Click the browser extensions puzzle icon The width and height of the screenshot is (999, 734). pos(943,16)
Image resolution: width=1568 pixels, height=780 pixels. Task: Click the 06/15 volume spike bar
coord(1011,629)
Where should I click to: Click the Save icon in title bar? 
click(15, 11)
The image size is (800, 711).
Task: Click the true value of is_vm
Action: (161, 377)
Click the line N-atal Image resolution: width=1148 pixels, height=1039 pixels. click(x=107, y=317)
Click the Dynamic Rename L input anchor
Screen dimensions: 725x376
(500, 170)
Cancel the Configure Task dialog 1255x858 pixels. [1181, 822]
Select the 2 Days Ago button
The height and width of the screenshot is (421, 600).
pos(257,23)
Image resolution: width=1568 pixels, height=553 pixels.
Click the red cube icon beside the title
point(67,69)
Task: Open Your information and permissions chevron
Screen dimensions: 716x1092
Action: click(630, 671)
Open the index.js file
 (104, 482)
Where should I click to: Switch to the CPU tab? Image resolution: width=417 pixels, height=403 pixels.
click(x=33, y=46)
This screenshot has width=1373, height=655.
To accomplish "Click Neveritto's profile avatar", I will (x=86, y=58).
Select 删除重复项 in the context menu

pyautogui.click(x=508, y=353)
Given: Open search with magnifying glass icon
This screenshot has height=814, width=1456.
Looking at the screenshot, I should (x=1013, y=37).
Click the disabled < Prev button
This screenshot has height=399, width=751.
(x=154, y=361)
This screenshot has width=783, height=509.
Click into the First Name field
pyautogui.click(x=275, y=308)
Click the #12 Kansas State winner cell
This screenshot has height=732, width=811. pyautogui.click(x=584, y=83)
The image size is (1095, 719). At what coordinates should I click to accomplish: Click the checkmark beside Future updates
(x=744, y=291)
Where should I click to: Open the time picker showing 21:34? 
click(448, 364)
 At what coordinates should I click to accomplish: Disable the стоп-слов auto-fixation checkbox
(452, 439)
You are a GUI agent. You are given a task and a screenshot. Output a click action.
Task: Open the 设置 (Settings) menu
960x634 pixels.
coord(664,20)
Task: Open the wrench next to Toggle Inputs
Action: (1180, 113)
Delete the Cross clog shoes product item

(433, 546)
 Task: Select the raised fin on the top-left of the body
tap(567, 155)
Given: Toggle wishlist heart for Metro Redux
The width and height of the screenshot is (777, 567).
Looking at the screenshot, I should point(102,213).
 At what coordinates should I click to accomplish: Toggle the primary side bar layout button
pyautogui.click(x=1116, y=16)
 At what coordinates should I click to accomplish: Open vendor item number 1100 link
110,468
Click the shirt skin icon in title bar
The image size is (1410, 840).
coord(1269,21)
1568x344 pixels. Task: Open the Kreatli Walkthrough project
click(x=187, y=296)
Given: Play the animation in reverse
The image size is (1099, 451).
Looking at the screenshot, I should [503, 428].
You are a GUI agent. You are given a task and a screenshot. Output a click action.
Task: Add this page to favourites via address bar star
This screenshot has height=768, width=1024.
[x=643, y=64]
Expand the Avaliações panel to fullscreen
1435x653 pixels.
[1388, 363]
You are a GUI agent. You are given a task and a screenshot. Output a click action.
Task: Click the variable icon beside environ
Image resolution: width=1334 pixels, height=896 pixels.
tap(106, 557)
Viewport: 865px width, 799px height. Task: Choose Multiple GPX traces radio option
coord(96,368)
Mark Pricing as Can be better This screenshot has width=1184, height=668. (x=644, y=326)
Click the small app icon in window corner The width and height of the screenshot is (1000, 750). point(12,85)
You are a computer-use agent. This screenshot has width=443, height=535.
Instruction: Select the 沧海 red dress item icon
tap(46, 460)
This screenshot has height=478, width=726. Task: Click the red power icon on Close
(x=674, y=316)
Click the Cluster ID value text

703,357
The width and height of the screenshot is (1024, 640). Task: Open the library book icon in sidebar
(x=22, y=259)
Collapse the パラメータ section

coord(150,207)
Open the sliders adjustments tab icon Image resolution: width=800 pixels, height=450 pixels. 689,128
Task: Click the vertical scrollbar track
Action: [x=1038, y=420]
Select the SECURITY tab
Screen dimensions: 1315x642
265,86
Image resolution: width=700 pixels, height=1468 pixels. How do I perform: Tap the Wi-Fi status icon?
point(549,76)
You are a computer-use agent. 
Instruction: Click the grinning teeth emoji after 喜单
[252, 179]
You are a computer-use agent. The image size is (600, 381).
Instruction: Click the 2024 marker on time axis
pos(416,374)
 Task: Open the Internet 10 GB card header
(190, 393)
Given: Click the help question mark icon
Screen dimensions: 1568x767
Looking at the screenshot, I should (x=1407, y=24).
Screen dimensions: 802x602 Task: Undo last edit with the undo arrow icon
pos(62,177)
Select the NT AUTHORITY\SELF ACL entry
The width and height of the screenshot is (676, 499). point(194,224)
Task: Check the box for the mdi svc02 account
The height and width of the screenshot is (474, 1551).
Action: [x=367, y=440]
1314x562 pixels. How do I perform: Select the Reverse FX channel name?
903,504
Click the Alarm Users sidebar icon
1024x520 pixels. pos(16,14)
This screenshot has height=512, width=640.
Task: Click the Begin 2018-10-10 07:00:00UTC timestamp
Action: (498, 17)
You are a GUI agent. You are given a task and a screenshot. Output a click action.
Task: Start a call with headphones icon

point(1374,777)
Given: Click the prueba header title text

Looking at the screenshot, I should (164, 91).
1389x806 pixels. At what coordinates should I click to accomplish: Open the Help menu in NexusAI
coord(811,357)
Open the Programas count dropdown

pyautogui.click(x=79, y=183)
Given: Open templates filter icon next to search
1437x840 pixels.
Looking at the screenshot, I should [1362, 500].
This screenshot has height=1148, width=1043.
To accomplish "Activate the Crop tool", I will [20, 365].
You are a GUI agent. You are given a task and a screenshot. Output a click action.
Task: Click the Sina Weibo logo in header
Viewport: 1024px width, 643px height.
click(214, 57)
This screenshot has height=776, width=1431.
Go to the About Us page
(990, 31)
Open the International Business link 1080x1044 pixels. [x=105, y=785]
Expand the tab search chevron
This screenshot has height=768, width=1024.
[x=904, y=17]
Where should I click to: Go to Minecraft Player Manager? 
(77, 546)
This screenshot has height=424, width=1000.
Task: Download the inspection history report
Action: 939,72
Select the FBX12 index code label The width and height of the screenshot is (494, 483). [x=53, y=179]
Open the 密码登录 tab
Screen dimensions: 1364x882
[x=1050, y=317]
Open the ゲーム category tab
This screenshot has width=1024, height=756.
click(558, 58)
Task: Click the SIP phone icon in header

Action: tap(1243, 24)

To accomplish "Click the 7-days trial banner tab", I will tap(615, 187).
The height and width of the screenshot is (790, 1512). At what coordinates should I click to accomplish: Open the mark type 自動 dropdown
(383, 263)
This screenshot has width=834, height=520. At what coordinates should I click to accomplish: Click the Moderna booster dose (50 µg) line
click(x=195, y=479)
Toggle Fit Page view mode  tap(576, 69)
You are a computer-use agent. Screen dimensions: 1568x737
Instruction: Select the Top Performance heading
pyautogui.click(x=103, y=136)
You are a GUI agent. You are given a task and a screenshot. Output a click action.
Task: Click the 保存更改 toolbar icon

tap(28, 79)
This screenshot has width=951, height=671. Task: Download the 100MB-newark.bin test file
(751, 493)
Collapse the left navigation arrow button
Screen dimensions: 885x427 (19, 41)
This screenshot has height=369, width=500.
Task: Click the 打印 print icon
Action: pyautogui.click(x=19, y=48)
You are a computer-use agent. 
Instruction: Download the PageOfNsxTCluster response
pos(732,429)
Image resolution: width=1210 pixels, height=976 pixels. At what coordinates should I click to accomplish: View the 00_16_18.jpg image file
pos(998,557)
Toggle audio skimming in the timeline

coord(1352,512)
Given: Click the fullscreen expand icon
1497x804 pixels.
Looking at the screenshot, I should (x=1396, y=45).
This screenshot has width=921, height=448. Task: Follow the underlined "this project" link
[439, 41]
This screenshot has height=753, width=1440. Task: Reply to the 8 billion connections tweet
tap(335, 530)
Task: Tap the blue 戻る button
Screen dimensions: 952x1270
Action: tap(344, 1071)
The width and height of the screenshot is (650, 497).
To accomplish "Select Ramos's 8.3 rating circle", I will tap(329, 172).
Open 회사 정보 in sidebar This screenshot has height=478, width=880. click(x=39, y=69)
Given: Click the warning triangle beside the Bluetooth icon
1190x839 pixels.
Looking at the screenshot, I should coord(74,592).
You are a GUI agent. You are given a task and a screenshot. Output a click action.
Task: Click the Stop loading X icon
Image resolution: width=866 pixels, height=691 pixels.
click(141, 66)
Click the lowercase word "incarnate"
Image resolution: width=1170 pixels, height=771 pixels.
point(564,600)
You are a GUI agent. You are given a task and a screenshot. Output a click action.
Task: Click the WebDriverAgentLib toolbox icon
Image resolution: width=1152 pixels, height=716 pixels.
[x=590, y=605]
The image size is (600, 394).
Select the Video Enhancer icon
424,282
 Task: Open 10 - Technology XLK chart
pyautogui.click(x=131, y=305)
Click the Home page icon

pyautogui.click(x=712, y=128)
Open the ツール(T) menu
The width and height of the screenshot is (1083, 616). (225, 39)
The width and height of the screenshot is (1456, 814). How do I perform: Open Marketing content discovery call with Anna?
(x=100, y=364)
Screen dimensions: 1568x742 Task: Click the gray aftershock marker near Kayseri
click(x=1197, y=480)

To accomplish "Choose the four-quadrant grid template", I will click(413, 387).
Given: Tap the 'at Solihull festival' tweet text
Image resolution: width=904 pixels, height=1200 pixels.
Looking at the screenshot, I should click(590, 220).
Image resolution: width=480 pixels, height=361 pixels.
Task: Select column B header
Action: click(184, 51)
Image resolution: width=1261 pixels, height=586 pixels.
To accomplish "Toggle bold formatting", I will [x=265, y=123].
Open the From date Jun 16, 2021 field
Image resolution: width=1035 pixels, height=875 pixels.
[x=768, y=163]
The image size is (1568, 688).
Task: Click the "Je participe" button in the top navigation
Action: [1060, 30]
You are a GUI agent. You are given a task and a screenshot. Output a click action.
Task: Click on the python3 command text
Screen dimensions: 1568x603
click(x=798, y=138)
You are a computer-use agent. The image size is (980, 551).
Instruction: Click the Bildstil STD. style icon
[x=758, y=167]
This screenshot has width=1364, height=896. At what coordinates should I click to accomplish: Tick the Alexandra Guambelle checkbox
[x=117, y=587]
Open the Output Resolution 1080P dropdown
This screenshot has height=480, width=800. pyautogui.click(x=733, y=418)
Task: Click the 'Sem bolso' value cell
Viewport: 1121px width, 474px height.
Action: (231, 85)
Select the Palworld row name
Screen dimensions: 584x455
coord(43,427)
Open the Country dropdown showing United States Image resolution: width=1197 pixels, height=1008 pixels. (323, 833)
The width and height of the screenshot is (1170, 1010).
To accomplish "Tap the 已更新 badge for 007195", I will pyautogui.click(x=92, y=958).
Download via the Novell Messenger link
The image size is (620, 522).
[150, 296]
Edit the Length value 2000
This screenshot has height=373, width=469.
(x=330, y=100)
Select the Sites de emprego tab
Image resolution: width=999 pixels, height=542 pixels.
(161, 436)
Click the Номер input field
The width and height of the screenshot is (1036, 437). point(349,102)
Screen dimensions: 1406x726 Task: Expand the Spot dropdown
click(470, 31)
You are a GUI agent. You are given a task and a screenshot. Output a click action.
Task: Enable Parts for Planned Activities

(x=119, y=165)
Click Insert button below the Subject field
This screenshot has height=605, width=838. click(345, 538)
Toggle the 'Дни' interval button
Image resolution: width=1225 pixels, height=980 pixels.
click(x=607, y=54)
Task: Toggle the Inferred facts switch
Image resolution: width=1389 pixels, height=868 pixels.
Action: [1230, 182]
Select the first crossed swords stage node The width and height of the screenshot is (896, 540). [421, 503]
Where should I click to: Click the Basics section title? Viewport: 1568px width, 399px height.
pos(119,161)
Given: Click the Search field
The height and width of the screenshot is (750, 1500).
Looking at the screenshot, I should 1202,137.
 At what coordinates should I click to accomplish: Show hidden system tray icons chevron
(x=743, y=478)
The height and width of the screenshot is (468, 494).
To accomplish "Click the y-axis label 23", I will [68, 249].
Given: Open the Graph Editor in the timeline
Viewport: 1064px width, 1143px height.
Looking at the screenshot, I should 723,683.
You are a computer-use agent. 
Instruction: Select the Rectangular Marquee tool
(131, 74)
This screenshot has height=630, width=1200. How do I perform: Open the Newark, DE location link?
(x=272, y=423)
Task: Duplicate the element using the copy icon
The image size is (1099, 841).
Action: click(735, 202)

· · · ·

### Required work:
Your job is to copy out every line from the records above that has the word "fullscreen".

### Task result:
Expand the Avaliações panel to fullscreen
Given: Click the fullscreen expand icon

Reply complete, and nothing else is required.